Natürlich möchte jeder auch selbst einen Eindruck von den Treffen gewinnen. Die Meetings selbst finden hinter verschlossenen Türen statt – mit Ausnahme des Treffens zwischen G-8 und J-8, den Jugendlichen aus den G-8-Staaten. Aber natürlich sollen die Medien auch Bilder von gut gelaunten Gipfelteilnehmern senden können. Nur – tausende Journalisten gleichzeitig auf den Gipfel loszulassen, würde auch nicht funktionieren. Das Zauberwort heißt daher „Pool“. Wenige Dutzend werden stellvertretend für ihre Kollegen zu den einzelnen Terminen zugelassen, bekommen zu den Sonderausweisen zusätzliche Sonderausweise, streng unterschieden nach einzelnen Positionen. „Pool 9“ etwa hat die frontale Sicht auf das „Familienfoto“ des Gipfels, „Pool 10“ verfolgt das Geschehen von der Seite, „Pool 11“ sieht die Teilnehmer auf dem Rückweg – Wechsel zwischen den Standorten sind ausdrücklich ausgeschlossen.

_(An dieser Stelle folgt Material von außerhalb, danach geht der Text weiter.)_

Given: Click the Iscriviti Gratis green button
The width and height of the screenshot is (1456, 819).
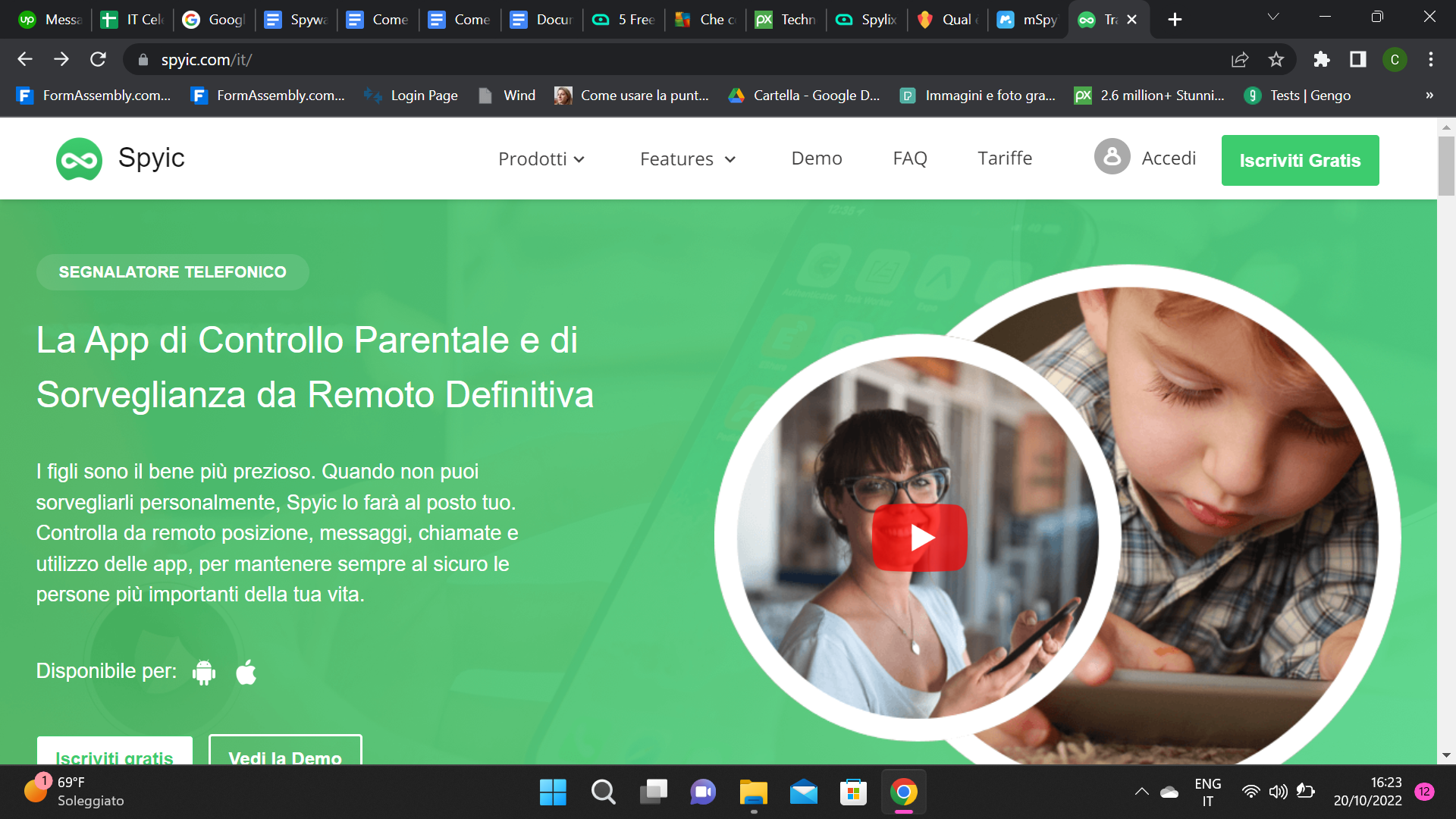Looking at the screenshot, I should tap(1300, 160).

Die Medien rund um den Globus senden und drucken rund um die Uhr. Und deshalb läuft der Betrieb im Medienzentrum auch rund um die Uhr. So viele Übertragungswagen, so viele Sendetechnik, dazu die Klimaanlagen – zu viel für die Stromversorgung des Ostseebades, zumal Autonomenkreise verdächtigt werden, die Infrastruktur des Gipfels lahm legen zu wollen. Deshalb stehen an allen möglichen Ecken Dieselgeneratoren und Dieseltankwagen für deren Nachschub, liefern rund um die Uhr Energie, produzieren aber auch rund um die Uhr klimaschädliche Abgase.

Das bedeutet, dass jeder Kommentar, der mangelnde Fortschritte im Kampf gegen den Klimawandel beklagt, zustande gekommen ist durch eine weitere Belastung des Klimas. Wenn das nicht mal ein Thema für einen Klimagipfel wäre!